Math Encoding In The Human Brain
Ecole Normale Supérieure, Paris
I am analyzing a large dataset of intracranial electrophysiological recordings in humans, who performed a variety of mathematical cognitive tasks, from basic number identification to mental calculation. The recordings were performed on patients with refractory epilepsy during their presurgical evaluation at Stanford University Medical Center. The database includes 100 subjects implanted with grids of electrodes or with penetrating depth electrode arrays. In total, we have ~60h of task related recordings from 9,000 sites across all patients, covering roughly the whole brain. This constitute the largest and more comprehensive database of intracranial recordings in humans performing math. This project has 5 main goals: 1) identify a whole-brain network of regions selectively engaged in mathematical processing, 2) characterize their precise role in the calculation processing chain; 3) investigate their temporal and oscillatory dynamics; 3) probe at the single subject level how these regions relate to the canonical intrinsic brain networks derived from resting-state functional connectivity; 5) test their causal relationship with behavioral performance.

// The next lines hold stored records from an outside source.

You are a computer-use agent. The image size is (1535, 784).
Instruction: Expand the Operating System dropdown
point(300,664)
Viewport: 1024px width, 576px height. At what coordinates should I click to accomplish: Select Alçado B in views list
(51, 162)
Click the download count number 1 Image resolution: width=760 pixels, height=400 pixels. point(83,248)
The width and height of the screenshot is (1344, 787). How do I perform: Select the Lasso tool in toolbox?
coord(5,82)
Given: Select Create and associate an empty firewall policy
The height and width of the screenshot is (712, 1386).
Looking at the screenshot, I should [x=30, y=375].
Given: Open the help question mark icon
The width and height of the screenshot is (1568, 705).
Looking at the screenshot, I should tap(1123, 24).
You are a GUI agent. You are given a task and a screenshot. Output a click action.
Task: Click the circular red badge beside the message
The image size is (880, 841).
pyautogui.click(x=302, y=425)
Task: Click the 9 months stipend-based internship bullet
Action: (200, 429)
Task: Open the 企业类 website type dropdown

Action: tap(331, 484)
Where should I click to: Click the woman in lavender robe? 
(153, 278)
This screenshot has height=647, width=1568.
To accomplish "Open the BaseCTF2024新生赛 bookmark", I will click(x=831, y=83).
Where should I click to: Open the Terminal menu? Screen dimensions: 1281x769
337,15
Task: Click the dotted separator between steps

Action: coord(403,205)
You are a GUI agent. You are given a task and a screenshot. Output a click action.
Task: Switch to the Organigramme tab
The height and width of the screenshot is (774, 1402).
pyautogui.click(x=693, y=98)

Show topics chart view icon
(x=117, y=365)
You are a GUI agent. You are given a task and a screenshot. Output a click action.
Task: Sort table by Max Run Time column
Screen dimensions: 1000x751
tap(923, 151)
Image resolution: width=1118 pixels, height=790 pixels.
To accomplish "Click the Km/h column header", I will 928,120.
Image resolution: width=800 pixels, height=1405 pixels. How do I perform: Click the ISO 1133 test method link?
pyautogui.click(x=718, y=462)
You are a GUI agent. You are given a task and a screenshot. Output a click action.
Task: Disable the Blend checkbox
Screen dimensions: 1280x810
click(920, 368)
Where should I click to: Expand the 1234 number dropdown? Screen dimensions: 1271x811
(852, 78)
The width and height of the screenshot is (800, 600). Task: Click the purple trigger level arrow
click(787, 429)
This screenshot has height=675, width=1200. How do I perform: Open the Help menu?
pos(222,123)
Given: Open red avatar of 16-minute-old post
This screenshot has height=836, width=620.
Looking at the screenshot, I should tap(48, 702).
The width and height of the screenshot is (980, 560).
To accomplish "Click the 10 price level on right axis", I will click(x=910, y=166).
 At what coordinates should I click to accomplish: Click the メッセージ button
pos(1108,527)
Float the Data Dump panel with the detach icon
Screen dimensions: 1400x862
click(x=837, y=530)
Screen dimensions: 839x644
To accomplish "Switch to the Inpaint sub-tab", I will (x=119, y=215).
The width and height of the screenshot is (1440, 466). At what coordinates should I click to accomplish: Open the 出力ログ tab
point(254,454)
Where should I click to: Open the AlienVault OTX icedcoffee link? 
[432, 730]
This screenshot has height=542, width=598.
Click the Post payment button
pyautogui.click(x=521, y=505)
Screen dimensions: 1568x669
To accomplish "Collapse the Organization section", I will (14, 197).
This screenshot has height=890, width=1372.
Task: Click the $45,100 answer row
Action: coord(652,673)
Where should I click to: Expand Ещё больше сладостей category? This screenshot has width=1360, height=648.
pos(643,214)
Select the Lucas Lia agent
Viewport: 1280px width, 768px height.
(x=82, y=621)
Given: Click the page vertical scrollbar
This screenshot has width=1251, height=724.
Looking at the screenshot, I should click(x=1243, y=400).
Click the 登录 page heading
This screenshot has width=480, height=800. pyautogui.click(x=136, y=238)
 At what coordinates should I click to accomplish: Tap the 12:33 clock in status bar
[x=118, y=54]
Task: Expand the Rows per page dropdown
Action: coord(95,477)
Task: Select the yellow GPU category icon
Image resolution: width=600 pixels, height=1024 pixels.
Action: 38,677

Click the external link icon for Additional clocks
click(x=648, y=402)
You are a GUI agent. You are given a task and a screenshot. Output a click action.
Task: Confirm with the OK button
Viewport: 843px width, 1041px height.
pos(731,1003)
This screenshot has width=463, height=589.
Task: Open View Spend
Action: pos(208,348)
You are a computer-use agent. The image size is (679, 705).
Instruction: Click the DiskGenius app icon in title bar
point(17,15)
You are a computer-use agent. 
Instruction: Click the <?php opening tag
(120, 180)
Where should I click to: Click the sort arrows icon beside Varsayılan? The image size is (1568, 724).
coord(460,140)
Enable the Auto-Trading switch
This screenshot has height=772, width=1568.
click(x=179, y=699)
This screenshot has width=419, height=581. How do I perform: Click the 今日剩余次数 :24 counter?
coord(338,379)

For goals 1 and 2, I am using a predictive statistical framework with machine learning algorithms to fit encoding and decoding models on the dataset. Encoding models aim at predicting brain activity from a series of stimuli features (e.g. from low level visual parameters of the images to more high level abstract dimensions such as numerosity and operation type). Complementary decoding models aim at predicting the series of stimuli features from brain activity.